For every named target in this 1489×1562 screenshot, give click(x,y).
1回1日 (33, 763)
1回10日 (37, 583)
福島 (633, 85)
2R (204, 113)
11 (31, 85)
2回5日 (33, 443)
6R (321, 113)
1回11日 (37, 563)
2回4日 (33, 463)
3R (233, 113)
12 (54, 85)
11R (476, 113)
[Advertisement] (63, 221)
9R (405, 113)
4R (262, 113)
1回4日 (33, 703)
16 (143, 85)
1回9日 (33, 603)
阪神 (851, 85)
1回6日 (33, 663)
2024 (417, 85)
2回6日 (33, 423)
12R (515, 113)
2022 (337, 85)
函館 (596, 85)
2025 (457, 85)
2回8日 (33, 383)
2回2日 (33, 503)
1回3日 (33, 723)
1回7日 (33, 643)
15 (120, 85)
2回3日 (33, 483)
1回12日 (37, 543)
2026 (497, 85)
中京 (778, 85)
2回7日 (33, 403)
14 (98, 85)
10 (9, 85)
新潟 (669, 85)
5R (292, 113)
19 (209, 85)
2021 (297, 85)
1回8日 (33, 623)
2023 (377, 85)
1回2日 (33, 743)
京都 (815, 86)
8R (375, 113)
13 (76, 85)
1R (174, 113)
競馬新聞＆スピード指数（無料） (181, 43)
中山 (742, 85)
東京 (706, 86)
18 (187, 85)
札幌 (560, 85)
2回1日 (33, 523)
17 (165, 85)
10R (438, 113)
..........
* **TASK REQUIREMENTS**:
Rewrite the rows from the first one through the row containing "新潟 (669, 85)", both ends included, with the requests unchanged. Raise every coordinate in the answers by 106.

* **TASK ANSWER**:
For every named target in this 1489×1562 screenshot, give click(x,y).
1回1日 (139, 869)
1回10日 (143, 689)
福島 (739, 191)
2R (310, 219)
11 (137, 191)
2回5日 (139, 549)
6R (427, 219)
1回11日 (143, 669)
2回4日 (139, 569)
3R (339, 219)
12 (160, 191)
11R (582, 219)
[Advertisement] (169, 327)
9R (511, 219)
4R (368, 219)
1回4日 (139, 809)
16 (249, 191)
1回9日 (139, 709)
阪神 (957, 191)
1回6日 (139, 769)
2024 (523, 191)
2回6日 (139, 529)
12R (621, 219)
2022 (443, 191)
函館 (702, 191)
2025 (563, 191)
2回8日 (139, 489)
2回2日 (139, 609)
1回3日 (139, 829)
1回7日 (139, 749)
15 (226, 191)
2回3日 (139, 589)
1回12日 (143, 649)
2026 (603, 191)
中京 (884, 191)
2回7日 (139, 509)
14 (204, 191)
10 (115, 191)
新潟 (775, 191)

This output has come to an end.